Sen. Jim Risch stumped for Romney in Iowa and Colorado. Superintendent of Public Instruction Tom Luna is an education adviser to the campaign and a rumored candidate for secretary of education.

Sen. Mike Crapo and Rep. Mike Simpson haven’t campaigned out-of-state but would be key allies in Congress should Romney win the White House because of their seniority on the finance and appropriations committees, respectively.

Then, there’s money. Romney has raised $3.2 million from Idahoans, easily tripling the Gem State record for presidential campaigns. Romney has raised an additional $1.3 million at Idaho events from out-of-state donors.

On Aug. 3 in Sun Valley, Clint Eastwood made his first appearance for Romney, helping raise a total of $2.2 million — the biggest single-day take in Idaho political history.

Romney has visited seven times in 15 months. Among his most prominent backers nationally is Melaleuca CEO Frank VanderSloot, who contributed $1 million to the Restore our Future super PAC, a figure not counted in the “hard-money” total of $3.2 million.

The architect of that success is Travis Hawkes, Romney’s Idaho finance chairman in 2008 and 2012. Hawkes owns the Blue & Orange Store and Pro Image and runs Aletheia Capital Advisors. Hawkes says a Romney win means Idaho will have access on issues important to the state and the West.

“Gov. Romney, we all know, is analytic and results-driven,” Hawkes said. “Idaho has performed time and time again, whether it was delivering all 32 delegates at a critical time or having lots of successful fundraising. Idaho is on the map and on his radar. Those connections are there.”

IDAHOANS TO NEVADA

Hawkes is organizing two trips to take at least 400 volunteers to get out the vote in Nevada. A Boise-based bus run will hit Reno, an Idaho Falls run Elko. Dates aren’t firm, but Hawkes is working on trips from each city in mid-October and the final week of the campaign.

Labrador said he has already been asked to return to Las Vegas, where he graduated high school, and plans to campaign in Colorado and Florida. Otter and Risch also expect to play surrogate again.

Two other Idahoans have important roles in the campaign. Todd Cranney, who grew up in Oakley, is deputy political director.

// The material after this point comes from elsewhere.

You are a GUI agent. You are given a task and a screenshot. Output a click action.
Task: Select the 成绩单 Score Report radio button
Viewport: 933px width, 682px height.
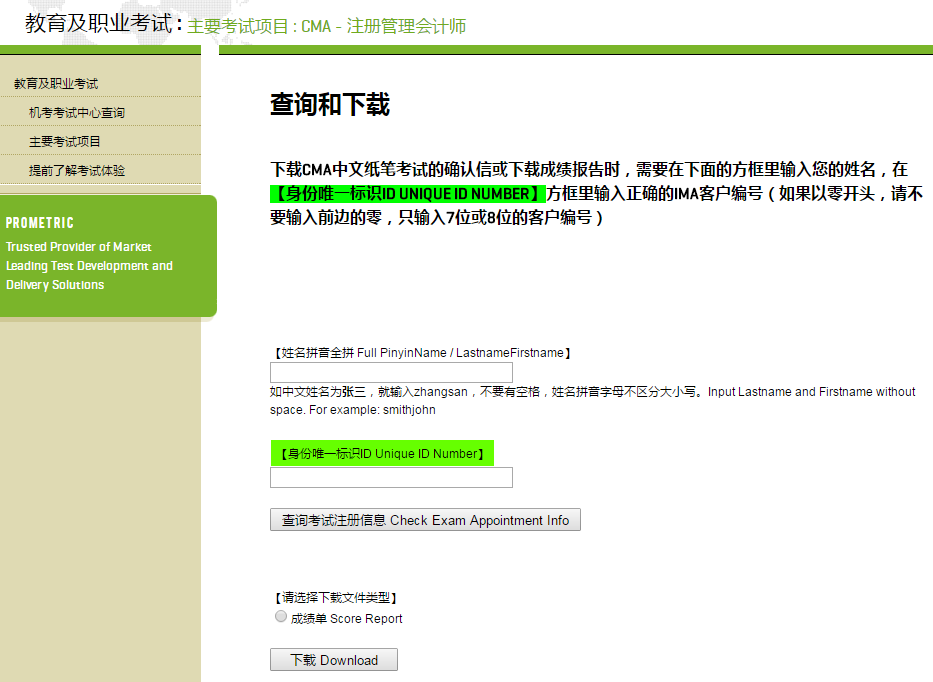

Damond Watkins, Melaleuca’s vice president of corporate relations, has been on a leave of absence since May, helping raise money in the Mountain West. Watkins is also a Republican national committeeman and one of three Idahoans on the Republican National Committee.

A JOB IN THE WHITE HOUSE?

No one knows whether Luna or another Idahoan might get a call from a President-elect Romney about a job. “These things are hard to plot out,” Risch said. “That all gets interesting after the election.”

Otter’s campaign manager in 2006 and 2010, Debbie Field, accompanied Otter to the convention and said she’s heard the talk about a fourth Idahoan in a Cabinet (Ezra Taft Benson led Agriculture under President Eisenhower, Cecil Andrus was President Carter’s interior secretary and Dirk Kempthorne ran Interior under George W. Bush).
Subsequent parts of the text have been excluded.